(REQUEST):
Reproduce, without any alteration, the lines below from the line containing "Viewport: 707px width, 511px" through the end of the lines, both ends included, and leave the pictures out of your reproduction.

───── INFORMATION PROVIDED ─────

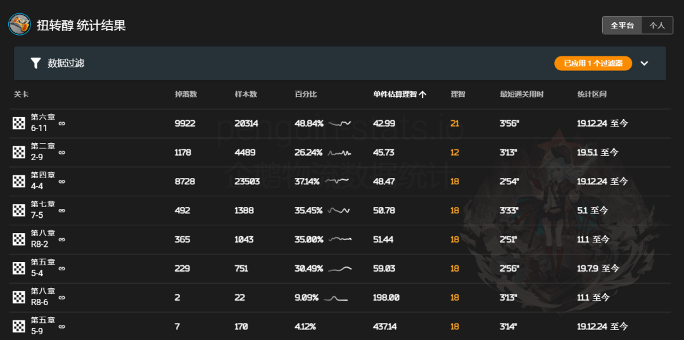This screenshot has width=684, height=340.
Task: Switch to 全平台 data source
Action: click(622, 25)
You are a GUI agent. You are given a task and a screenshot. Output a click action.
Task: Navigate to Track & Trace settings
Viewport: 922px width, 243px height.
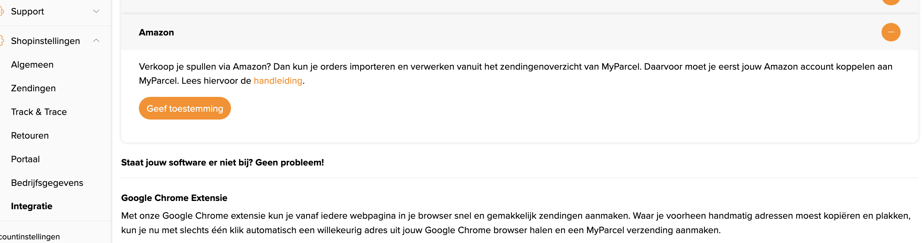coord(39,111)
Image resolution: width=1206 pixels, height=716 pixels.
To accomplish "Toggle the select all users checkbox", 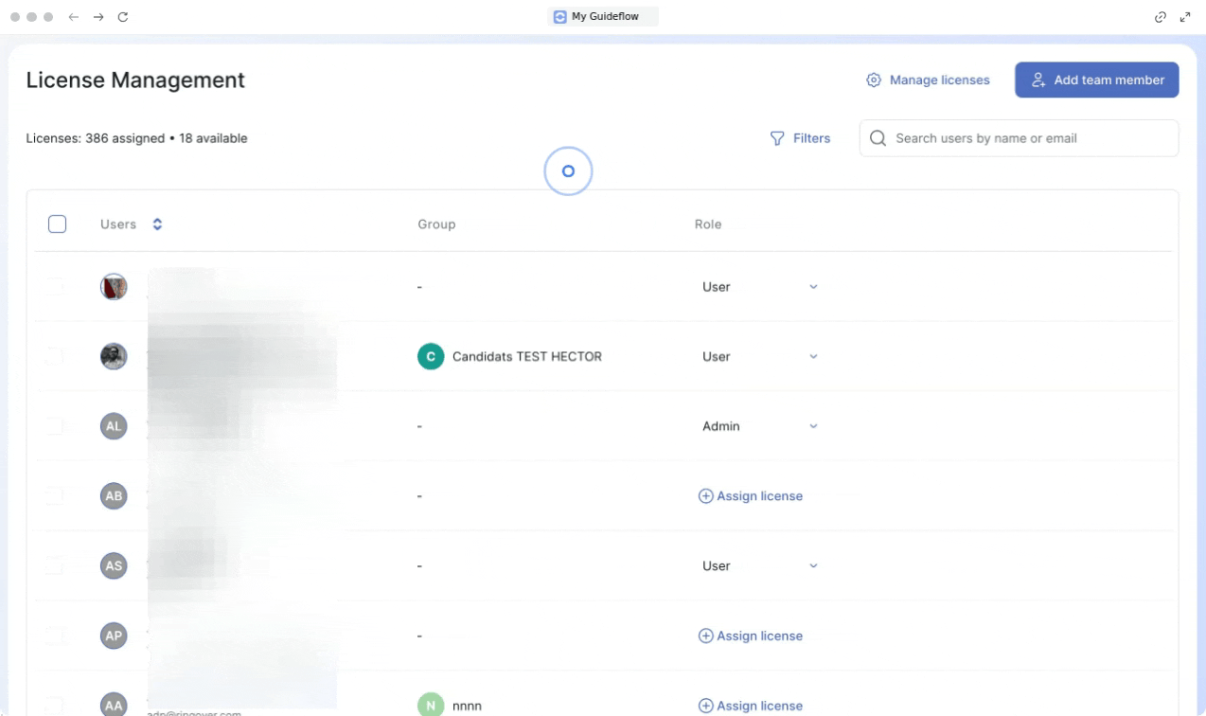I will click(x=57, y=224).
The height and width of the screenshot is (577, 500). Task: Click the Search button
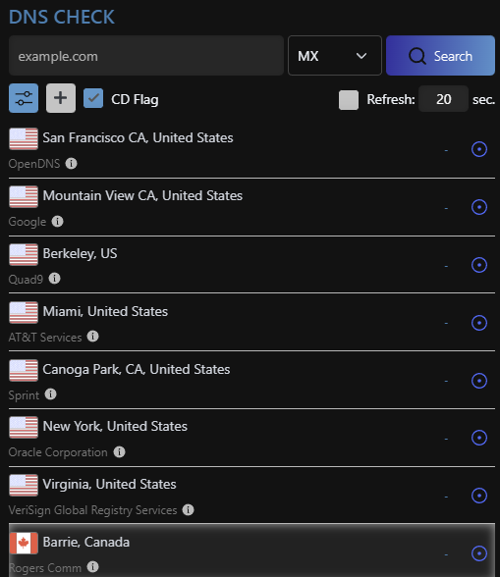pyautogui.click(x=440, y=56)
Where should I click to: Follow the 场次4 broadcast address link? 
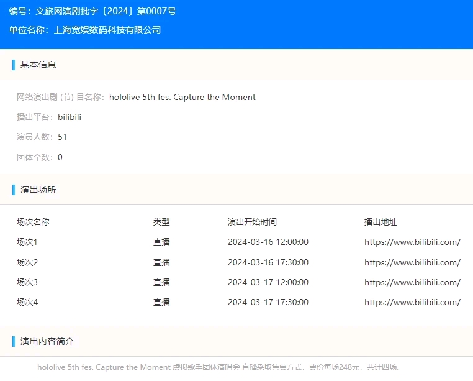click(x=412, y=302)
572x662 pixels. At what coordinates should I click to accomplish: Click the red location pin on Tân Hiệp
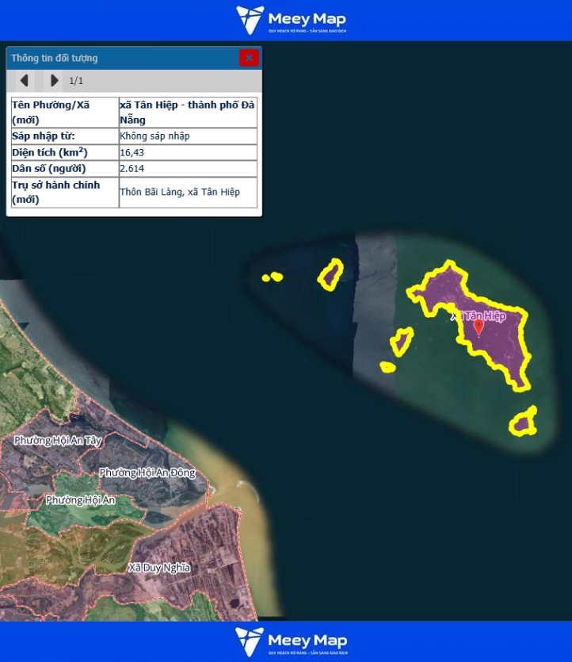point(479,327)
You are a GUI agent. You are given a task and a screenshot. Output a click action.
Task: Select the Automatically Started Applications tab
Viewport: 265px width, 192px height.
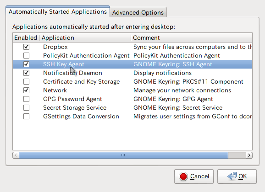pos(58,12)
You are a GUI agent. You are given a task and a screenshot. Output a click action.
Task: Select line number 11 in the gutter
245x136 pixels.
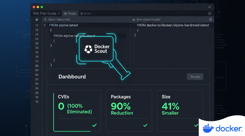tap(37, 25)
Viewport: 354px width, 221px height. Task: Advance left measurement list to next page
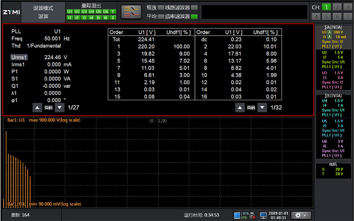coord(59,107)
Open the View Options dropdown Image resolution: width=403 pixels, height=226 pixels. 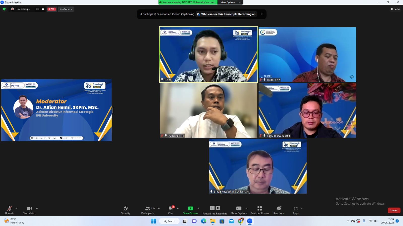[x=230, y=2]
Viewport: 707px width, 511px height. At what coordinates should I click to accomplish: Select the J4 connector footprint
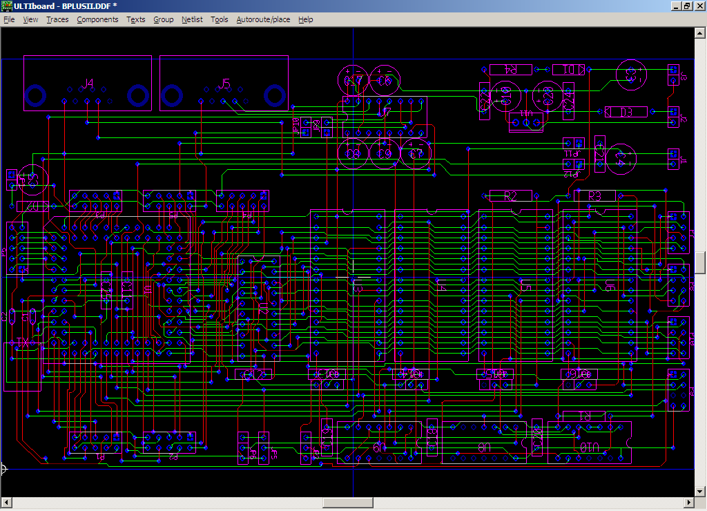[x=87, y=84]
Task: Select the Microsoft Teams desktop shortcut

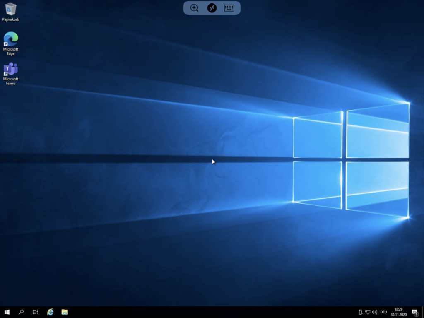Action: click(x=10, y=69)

─────

(TASK OUTPUT):
Viewport: 707px width, 511px height. At what coordinates should I click to accomplish: Select the J4 connector footprint
[x=87, y=84]
Task: Select the Microsoft Teams desktop shortcut

Action: click(x=10, y=69)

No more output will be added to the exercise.